Pendidikan, dalam perspektif ini, bukan sekadar transmisi hukum dan doktrin, melainkan proses pembentukan kesadaran spiritual melalui ta’wil, yakni penggalian makna di balik teks dan ritual. Dengan demikian, konsep nāṭiq–ṣāmit mengajarkan bahwa keberhasilan pendidikan Islam tidak hanya diukur dari kepatuhan formal terhadap syariat, tetapi juga dari kemampuan peserta didik menangkap ruh ajaran dan menginternalisasikannya dalam kehidupan. Pemahaman ini menunjukkan bahwa pendidikan Islam idealnya berjalan seimbang antara aspek lahir dan batin, sebagaimana keseimbangan otoritas antara nabi pembawa syariat dan imam penjaga makna.
Melalui uraian mengenai relasi nāṭiq dan ṣāmit dalam tradisi Ismailiyah, artikel ini menunjukkan bahwa konsep tersebut terutama berfungsi sebagai kerangka intelektual untuk memahami bagaimana otoritas agama beroperasi dalam dua lapisan: lahir dan batin.
Penjelasan ini tidak dimaksudkan untuk mengarah pada pembenaran doktrinal tertentu, melainkan sebagai upaya akademik untuk membaca pemikiran klasik Islam dari perspektif sejarah intelektual. Diharapkan tulisan ini dapat membantu pembaca mengenali kekayaan ragam penafsiran dalam khazanah Islam tanpa harus terjebak pada penghakiman teologis yang sempit.
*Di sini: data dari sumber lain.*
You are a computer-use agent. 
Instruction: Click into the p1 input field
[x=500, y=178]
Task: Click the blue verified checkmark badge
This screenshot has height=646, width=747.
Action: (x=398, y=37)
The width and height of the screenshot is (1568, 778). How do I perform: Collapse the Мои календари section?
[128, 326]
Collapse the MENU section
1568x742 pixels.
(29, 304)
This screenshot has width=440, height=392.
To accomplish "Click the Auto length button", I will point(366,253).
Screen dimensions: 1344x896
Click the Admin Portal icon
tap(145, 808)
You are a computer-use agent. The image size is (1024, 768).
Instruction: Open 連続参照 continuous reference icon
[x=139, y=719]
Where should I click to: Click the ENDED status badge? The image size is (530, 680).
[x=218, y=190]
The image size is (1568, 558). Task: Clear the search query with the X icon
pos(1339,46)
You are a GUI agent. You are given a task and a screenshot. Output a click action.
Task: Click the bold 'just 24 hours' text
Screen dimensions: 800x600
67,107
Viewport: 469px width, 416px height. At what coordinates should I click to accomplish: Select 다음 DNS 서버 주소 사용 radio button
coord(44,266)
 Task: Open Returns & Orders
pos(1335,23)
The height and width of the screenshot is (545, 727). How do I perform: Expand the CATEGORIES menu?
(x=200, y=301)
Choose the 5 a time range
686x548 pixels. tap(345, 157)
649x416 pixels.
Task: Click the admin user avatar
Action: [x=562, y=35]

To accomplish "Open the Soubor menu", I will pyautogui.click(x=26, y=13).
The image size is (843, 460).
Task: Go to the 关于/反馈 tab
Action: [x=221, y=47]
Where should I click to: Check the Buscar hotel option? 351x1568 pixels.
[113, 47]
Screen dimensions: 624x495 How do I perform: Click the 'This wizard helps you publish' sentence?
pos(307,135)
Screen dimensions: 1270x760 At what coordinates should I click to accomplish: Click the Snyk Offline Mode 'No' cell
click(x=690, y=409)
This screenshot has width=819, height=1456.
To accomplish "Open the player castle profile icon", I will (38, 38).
Kajian seperti ini penting bukan untuk meniru atau mengikuti suatu mazhab, melainkan untuk memperluas wawasan, memahami dinamika pemikiran umat Islam sepanjang sejarah, serta menumbuhkan sikap ilmiah yang kritis dan terbuka terhadap keragaman tradisi keilmuan.
Dengan demikian, pembahasan mengenai doktrin nāṭiq dan ṣāmit dapat ditempatkan sebagaimana mestinya: sebagai bagian dari studi pemikiran Islam yang kompleks, bukan sebagai ajakan menuju keyakinan tertentu. Semoga artikel ini bermanfaat bagi pengembangan literasi akademik dan mendorong penelitian lebih lanjut mengenai tradisi intelektual dalam Islam, khususnya dalam konteks kajian pendidikan Islam dan pengembangan pemahaman keagamaan yang kritis dan reflektif.